- Location in Arkansas County and the state of Arkansas
- Coordinates: 34°22′30″N 91°07′55″W﻿ / ﻿34.37500°N 91.13194°W
- Country: United States
- State: Arkansas
- County: Arkansas

Area
- • Total: 0.89 sq mi (2.30 km^{2})
- • Land: 0.89 sq mi (2.30 km^{2})
- • Water: 0 sq mi (0.00 km^{2})
- Elevation: 200 ft (61 m)

Population (2020)
- • Total: 207
- • Estimate (2025): 191
- • Density: 233.5/sq mi (90.15/km^{2})
- Time zone: UTC-6 (Central (CST))
- • Summer (DST): UTC-5 (CDT)
- ZIP code: 72140
- Area code: 870
- FIPS code: 05-61940
- GNIS feature ID: 2407265
- Website: stcharlesar.com

= St. Charles, Arkansas =

St.

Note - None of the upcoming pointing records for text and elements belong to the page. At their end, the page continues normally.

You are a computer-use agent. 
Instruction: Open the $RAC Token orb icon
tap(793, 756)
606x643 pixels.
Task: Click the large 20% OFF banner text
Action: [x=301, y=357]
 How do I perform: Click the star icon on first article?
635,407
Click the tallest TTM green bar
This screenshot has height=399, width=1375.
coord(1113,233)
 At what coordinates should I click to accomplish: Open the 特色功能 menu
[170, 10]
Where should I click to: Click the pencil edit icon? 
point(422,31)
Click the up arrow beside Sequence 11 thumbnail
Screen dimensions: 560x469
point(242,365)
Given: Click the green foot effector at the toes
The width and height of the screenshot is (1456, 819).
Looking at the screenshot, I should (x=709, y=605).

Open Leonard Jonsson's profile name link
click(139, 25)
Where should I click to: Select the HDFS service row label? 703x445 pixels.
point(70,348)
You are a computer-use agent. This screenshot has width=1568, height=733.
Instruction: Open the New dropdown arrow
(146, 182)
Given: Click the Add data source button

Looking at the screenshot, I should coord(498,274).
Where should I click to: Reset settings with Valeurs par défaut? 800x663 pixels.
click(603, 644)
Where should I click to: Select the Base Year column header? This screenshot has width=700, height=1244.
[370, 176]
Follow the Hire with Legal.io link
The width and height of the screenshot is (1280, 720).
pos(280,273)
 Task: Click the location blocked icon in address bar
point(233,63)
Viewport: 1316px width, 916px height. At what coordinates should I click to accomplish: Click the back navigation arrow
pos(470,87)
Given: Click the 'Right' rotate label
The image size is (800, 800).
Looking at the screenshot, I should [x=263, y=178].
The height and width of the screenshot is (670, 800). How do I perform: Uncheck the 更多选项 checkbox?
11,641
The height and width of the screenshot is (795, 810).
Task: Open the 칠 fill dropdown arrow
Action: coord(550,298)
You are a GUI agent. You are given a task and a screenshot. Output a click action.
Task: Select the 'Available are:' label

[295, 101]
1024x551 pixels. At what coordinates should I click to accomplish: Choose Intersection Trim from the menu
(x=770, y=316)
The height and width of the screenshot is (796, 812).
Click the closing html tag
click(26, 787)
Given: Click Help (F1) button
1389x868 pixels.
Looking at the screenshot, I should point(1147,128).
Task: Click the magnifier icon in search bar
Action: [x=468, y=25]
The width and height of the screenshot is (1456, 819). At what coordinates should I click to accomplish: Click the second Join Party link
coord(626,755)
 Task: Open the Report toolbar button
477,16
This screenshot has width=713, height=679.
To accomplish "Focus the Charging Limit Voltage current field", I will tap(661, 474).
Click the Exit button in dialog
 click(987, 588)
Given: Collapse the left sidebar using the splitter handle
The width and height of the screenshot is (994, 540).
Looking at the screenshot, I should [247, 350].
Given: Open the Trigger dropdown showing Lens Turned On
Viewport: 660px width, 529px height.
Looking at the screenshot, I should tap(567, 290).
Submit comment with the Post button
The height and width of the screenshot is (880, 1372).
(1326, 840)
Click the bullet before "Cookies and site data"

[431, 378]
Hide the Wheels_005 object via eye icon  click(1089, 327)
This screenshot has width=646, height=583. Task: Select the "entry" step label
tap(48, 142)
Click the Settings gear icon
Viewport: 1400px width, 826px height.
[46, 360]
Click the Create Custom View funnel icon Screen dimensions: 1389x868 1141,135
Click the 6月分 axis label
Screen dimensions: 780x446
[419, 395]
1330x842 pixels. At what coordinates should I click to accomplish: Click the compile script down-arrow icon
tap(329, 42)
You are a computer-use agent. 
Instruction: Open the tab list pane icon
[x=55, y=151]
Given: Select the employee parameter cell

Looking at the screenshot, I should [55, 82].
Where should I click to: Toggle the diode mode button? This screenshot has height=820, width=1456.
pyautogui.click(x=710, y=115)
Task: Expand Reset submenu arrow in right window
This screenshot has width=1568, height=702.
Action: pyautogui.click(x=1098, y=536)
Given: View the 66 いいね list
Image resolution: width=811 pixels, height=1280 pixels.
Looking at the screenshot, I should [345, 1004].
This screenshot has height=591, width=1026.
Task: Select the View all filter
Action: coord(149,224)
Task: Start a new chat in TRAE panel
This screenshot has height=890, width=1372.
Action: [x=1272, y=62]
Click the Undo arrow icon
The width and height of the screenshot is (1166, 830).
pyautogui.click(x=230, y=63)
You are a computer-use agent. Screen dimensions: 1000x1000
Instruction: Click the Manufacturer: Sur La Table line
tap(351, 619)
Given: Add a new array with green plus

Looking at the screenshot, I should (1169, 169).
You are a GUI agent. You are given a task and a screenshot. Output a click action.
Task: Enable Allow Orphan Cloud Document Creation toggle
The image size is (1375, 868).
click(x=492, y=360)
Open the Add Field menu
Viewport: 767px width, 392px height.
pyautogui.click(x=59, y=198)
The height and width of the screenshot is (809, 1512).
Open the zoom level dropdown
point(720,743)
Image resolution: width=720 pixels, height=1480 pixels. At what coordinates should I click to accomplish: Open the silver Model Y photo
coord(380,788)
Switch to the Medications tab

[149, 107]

Charles is a town in Arkansas County, Arkansas, United States. As of the 2020 census, St. Charles had a population of 207. The small town has been at the center of various events in Arkansas' history. St. Charles is best known for the Battle of Saint Charles, which was fought on the White River, which borders the town. St. Charles is also known for being in the White River National Wildlife Refuge.

==History==
===Early history===
The area known as St. Charles was within the territory of the Middle Mississippian culture during the Woodland Period of Native American History. In early modern times, possibly after Hernando De Soto's initial exploration of the American Southeast, the area encompassing the whole of Arkansas County and much of Eastern Arkansas became Quapaw territory and remained so until the arrival of French explorers in the 17th century. After American settlers started to move into the Arkansas territory, A treaty signed in 1818 moved most all of the Quapaw from what is now Arkansas County to the center of the state. By 1833, the Quapaw were no longer in Arkansas. The first settler to set foot in what is Now St. Charles was French Coureur des Bois Pierre Pertuis, who moved to the area after having purchased land from the 1797 Spanish land grant. By 1839, Charles W. Belknap owned the site, known briefly as Belknap’s Bluff. He built an adobe house, one of only a few found on the Arkansas frontier. The house served as a hospital for both sides in the Civil War and was a longtime landmark. The name St. Charles first appears with Belknap’s appointment as postmaster in 1850. He platted the town and began selling lots. St. Charles flourished during the 1850s with the shipping of various products on the river. During the Arkansas' territorial period, The county seat was moved from Arkansas Post to Dewitt after many of the larger settlements, including St. Charles, wished to take power from Arkansas post after the Territorial capitol was moved to Little Rock.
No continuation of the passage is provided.